Rep. Cory Gardner has stepped in to challenge incumbent Democratic Sen. Mark Udall and former congressman Bob Beauprez has stepped up to take on Gov. John Hickenlooper, both considered better prospects than the previous GOP frontrunners.
The RNC is hiring more than a dozen new employees, bringing to 20 the number of national field workers in the battleground state, according to the Associated Press. The organization will also open 12 field offices and plans to have more people working to topple Democrats than during the 2010 election.
Gardner’s entry into the Senate race brought him neck and neck with Udall, according to a new Rasmussen poll. And Beauprez’s campaign has even been applauded by frontrunner Tom Tancredo, who said he would drop out of the race if it became clear that another candidate had the momentum to beat Hickenlooper.
Democrats, meanwhile, are on the defense in Colorado. Udall, in particular, is vulnerable for his support of the Affordable Care Act, especially in light of emails that came to light recently in which some state Division of Insurance employees complained that they felt pressured by Udall’s office to back off on reporting that 250,000 Coloradans had their policies cancelled.
He also differs from most Coloradans on the Keystone XL pipeline — he opposes it, while 66 percent of voters polled recently support building it.
Hickenlooper fared better during the most recent poll, which was released in February. It showed him with a 52 percent job approval rating and a comfortable lead over a gaggle of GOP candidates. But the Quinnipiac University poll was conducted before Beauprez entered the race.
Anecdotally, Republican officials said the shuffle in the races has energized the base in Colorado, with more people signing up to attend the party caucuses last week and an uptick in donations.
“Senator Udall and Governor Hickenlooper are extremely vulnerable, and the RNC is making a serious investment across Colorado to defeat them in November,” RNC spokesman Ryan Mahoney told the AP. “This is a new and improved, precinct-level, data-focused get-out-the-vote effort, that in coordination with Colorado GOP will elect Republicans across the state.”

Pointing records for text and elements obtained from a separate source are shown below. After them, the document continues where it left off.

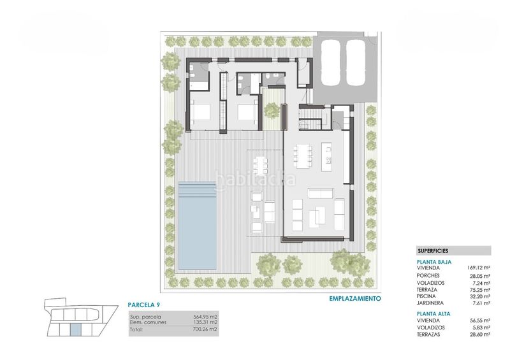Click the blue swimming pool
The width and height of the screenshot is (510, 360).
(197, 226)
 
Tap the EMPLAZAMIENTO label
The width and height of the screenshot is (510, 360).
(355, 298)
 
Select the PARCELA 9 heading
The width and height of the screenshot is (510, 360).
(144, 305)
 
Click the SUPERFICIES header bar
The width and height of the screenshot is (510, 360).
(453, 251)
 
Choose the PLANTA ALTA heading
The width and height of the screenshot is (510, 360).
(433, 314)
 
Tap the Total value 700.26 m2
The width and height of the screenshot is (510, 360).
(205, 329)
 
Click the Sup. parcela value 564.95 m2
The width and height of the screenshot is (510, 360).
(205, 317)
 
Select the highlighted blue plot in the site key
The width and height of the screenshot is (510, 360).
(75, 329)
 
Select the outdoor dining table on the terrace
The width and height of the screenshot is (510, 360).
(260, 165)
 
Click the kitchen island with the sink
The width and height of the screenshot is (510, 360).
(328, 156)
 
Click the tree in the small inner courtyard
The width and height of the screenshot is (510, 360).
(272, 111)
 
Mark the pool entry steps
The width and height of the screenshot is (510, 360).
(197, 191)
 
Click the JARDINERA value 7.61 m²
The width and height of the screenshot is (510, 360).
(480, 303)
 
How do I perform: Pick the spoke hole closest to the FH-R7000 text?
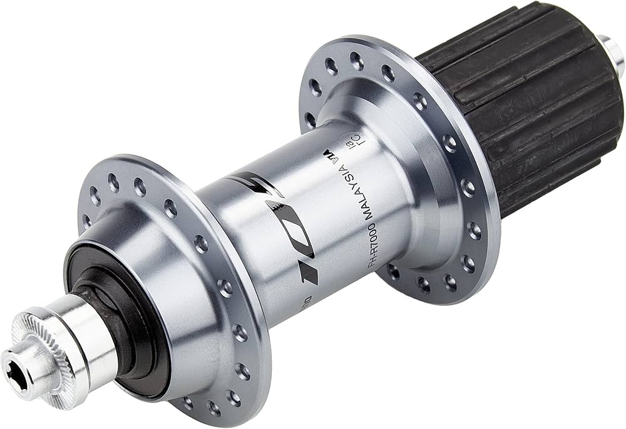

Republicans have no shortage of ammunition with which to take aim at their Democratic opponents. The state legislature, controlled by Democrats in both chambers, consistently made national headlines last year over divisive issues like gun control, energy regulations, civil unions and immigration. Rural Coloradans in 10 counties, having felt marginalized by politicians in Denver, even voted on whether to secede and form a new state.
The GOP hasn’t won an election in Colorado for governor or senator since 2002. That was the year Bill Owens was elected governor and Sen. Wayne Allard was re-elected.